Something else to consider is the fact that not all readers care about bestseller status or awards, so wasting precious tagline space on those words should be a very careful choice. Think of it this way: A portion of your potential readership will care about your achievements. But all of your potential readership can be persuaded with a compelling tagline.
Like all marketing, a diamond-sharp tagline that will eventually be enshrined in the Tagline Hall of Fame will probably not sell scads of books. You won’t drop your shiny new tagline on your social media profiles and suddenly see a surge of interest. It’s a slow burn process, selling your brand and your books, and your tagline is just one component of a collective effort. The best approach to your tagline is to set it and forget it—for a while.
Once you’ve injected your awesome new tagline into the world, give it some time to spread—but return to it now and then and gauge its effectiveness. This can be challenging, because taglines just sort of sit there—they’re not active marketing, they’re passive by nature. A few ways you can try to determine their effectiveness include
- Google your tagline in quotes and see how far it’s penetrated—and confirm it doesn’t bring up unrelated pages, or competing authors’ books or sites.
- Track sales against the introduction of your tagline.
- Track web traffic on your websites, blogs, and other presences against the tagline’s debut.

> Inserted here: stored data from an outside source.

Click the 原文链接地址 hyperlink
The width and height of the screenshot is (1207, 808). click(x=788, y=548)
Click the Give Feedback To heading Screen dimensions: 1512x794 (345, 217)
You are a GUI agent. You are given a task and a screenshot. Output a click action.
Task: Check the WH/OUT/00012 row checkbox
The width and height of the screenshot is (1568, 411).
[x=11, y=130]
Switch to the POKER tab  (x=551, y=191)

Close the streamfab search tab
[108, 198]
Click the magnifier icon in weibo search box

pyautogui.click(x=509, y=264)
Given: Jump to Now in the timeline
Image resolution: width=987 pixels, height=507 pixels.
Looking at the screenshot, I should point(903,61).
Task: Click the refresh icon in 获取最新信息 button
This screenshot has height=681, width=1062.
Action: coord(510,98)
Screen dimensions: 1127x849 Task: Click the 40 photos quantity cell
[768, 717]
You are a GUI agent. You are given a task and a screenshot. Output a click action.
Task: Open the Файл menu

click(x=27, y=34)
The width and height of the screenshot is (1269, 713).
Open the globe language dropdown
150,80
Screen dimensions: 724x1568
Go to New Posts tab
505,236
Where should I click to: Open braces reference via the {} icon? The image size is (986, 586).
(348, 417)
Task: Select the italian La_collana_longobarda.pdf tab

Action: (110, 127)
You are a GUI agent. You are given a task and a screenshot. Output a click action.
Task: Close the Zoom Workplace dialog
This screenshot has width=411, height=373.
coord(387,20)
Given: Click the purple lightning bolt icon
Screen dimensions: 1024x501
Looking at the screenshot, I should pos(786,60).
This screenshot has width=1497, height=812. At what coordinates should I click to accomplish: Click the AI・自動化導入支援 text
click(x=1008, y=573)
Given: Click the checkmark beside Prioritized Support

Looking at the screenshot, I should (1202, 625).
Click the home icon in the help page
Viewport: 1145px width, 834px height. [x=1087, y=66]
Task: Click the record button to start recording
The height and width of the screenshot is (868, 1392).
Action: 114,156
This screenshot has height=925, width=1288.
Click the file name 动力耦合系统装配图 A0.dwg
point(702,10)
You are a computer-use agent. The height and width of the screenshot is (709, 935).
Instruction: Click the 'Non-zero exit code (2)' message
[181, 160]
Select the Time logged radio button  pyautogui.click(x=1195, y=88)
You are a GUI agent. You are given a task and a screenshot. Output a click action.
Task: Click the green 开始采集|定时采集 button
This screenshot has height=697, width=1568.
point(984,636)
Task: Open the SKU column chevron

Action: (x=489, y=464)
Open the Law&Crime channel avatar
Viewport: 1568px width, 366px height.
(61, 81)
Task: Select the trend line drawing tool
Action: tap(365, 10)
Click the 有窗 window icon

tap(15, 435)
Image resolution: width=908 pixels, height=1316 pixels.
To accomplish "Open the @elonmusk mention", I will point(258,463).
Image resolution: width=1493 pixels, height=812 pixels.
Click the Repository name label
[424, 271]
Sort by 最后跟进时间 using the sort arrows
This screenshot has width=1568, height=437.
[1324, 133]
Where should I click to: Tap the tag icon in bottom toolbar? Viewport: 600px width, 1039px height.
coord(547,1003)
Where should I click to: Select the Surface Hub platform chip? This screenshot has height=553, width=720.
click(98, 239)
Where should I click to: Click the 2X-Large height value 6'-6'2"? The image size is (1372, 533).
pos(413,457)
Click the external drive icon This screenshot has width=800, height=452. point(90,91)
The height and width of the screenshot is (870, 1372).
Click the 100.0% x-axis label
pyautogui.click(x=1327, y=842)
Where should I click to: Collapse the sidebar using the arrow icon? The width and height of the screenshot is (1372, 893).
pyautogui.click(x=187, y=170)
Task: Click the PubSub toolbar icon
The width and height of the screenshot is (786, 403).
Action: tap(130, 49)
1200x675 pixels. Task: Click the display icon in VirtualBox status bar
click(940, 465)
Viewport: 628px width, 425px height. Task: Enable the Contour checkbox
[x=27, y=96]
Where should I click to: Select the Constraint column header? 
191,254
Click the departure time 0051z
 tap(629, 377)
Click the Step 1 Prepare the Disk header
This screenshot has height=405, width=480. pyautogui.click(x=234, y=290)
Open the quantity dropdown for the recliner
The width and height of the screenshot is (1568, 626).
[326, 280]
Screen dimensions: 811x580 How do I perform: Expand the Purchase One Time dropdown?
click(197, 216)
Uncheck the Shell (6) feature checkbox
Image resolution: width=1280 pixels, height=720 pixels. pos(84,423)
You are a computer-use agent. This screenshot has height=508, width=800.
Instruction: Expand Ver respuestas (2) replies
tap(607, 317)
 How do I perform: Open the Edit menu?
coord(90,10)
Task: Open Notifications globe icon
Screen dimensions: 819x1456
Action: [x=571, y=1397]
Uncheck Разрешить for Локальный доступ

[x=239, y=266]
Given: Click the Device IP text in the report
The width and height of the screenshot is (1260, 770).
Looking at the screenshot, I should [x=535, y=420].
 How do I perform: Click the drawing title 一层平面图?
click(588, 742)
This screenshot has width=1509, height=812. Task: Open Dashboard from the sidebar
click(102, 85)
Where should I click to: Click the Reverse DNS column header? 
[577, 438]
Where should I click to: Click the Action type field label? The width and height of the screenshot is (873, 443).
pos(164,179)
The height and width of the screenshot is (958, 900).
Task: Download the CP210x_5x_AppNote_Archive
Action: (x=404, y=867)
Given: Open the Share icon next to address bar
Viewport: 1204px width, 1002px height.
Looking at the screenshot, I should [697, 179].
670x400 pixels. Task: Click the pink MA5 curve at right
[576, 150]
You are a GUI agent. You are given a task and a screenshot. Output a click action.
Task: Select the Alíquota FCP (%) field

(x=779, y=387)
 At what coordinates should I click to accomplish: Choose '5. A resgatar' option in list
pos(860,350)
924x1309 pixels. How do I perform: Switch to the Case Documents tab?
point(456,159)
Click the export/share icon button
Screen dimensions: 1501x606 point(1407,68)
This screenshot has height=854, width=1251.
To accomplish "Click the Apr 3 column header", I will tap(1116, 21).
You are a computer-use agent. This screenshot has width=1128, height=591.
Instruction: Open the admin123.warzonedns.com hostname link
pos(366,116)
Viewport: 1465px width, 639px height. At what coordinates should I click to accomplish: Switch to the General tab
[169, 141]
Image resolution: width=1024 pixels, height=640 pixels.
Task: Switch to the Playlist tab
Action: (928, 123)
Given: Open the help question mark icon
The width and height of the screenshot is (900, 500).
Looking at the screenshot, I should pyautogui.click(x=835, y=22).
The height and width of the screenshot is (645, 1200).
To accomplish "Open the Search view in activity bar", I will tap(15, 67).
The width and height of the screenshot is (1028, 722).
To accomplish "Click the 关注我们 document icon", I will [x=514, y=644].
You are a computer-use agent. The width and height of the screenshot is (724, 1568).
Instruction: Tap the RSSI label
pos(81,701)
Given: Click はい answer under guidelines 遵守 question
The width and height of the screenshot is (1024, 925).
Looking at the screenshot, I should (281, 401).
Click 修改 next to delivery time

- Track social media followers/
links against the tagline’s debut.
These aren’t ideal metrics, but they will give you some idea of how much impact your tagline has had. If there’s zero movement, it doesn’t mean your tagline is bad—there are many reasons people may not even be encountering your tagline. But it’s one piece of data you can use to make an evaluation.
A killer tagline can’t make your book better or your writing career more successful all by itself—but it’s a crucial part of any marketing and promotional effort. Crafting them for yourself and your books should definitely be on your Must-Do list.